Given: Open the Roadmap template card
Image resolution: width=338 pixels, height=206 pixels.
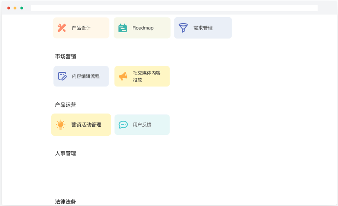Looking at the screenshot, I should pyautogui.click(x=142, y=28).
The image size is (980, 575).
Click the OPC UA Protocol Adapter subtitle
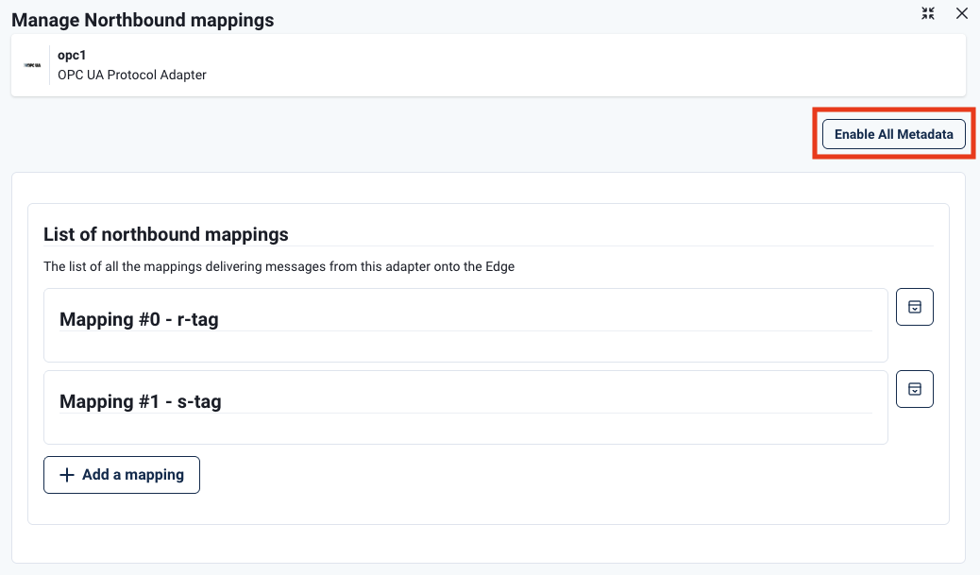tap(131, 75)
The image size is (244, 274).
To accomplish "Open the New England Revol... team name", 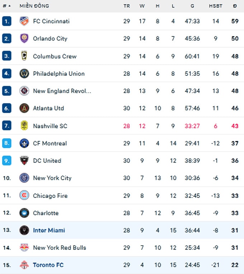I will point(62,91).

→ **AIM OF THE TASK**
Read the listing line by line, and copy each line in which the word "size" is found.

→ **OUTPUT**
The image size is (980, 575).
The image size is (244, 274).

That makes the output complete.